» SOURCE DATA
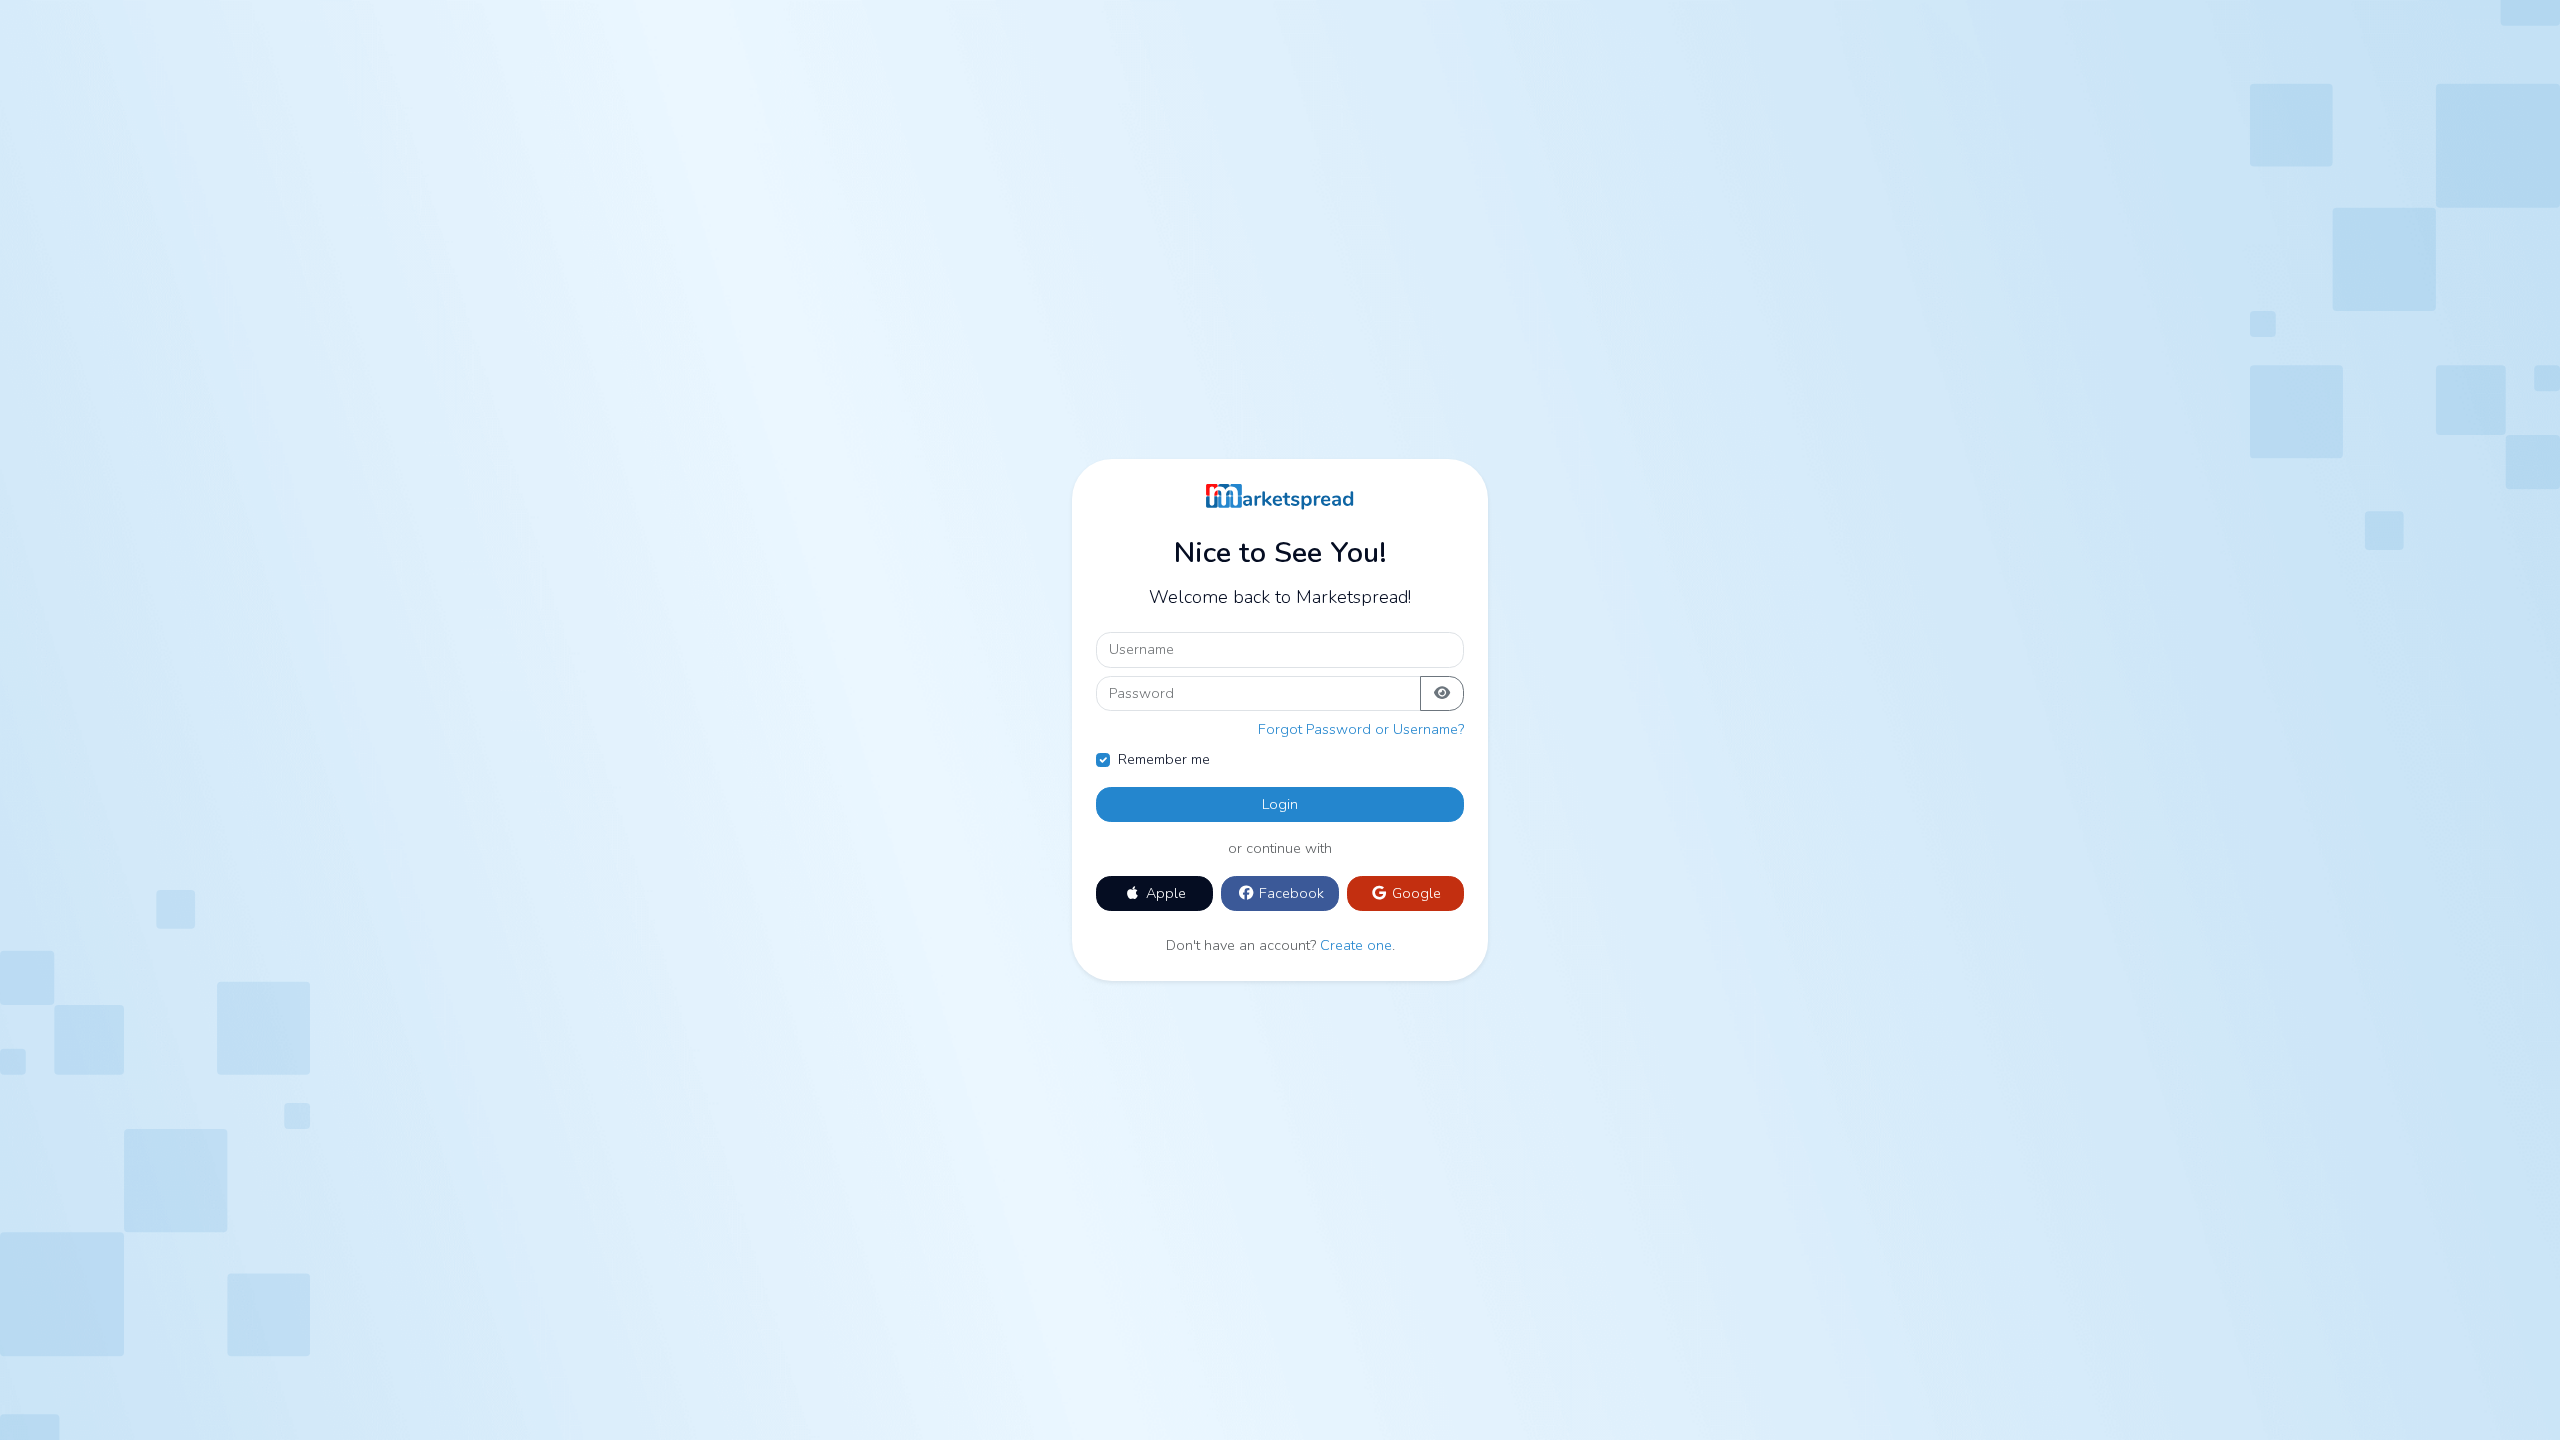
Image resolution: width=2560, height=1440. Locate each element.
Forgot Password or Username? (1361, 729)
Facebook (1289, 893)
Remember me (1164, 759)
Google (1414, 893)
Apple (1164, 893)
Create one (1356, 945)
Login (1280, 804)
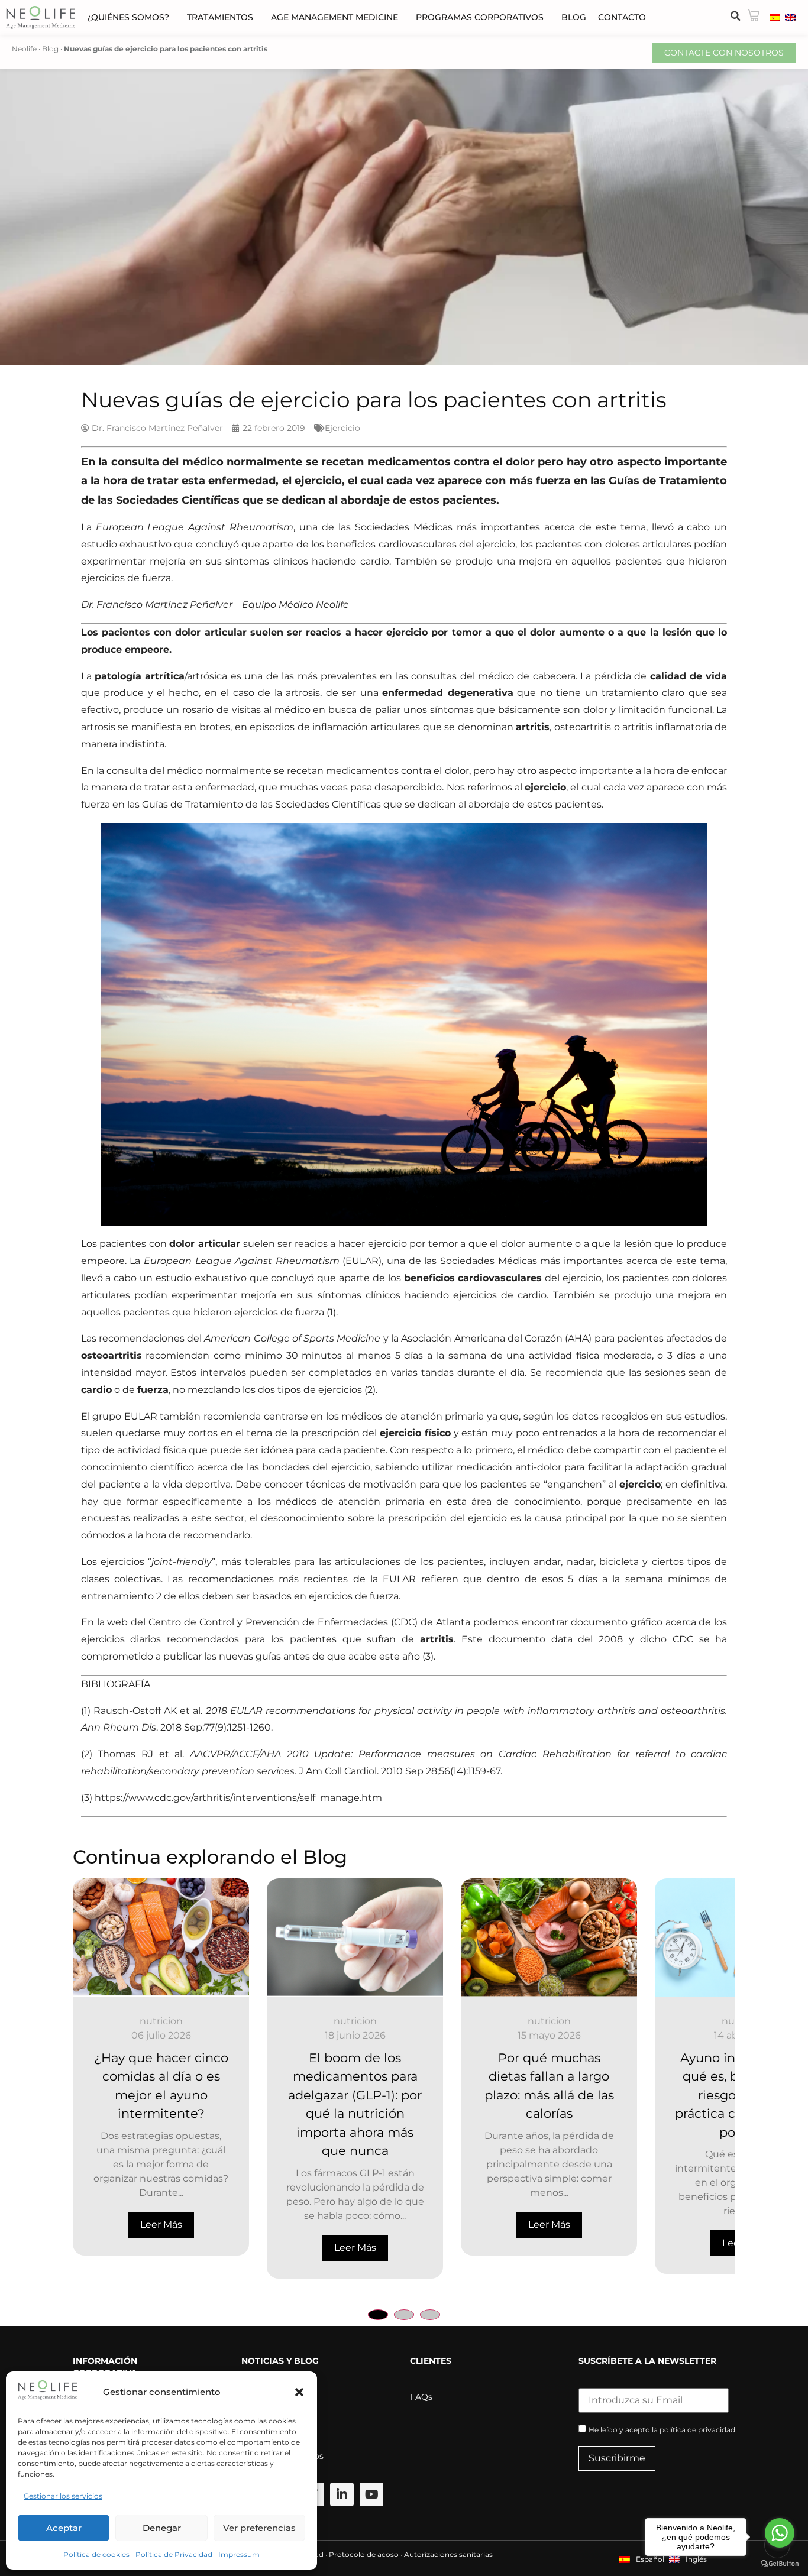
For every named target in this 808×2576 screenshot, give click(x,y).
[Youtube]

» TASK TO COMPLETE
Leave every picture out and write out, word for word, the lines from the one that contains "Facebook (1289, 893)" through the last line of the records.

» RESPONSE TO THE TASK
Facebook (1289, 893)
Remember me (1164, 759)
Google (1414, 893)
Apple (1164, 893)
Create one (1356, 945)
Login (1280, 804)
For every named target in this 808×2576 screenshot, give click(x,y).
[Youtube]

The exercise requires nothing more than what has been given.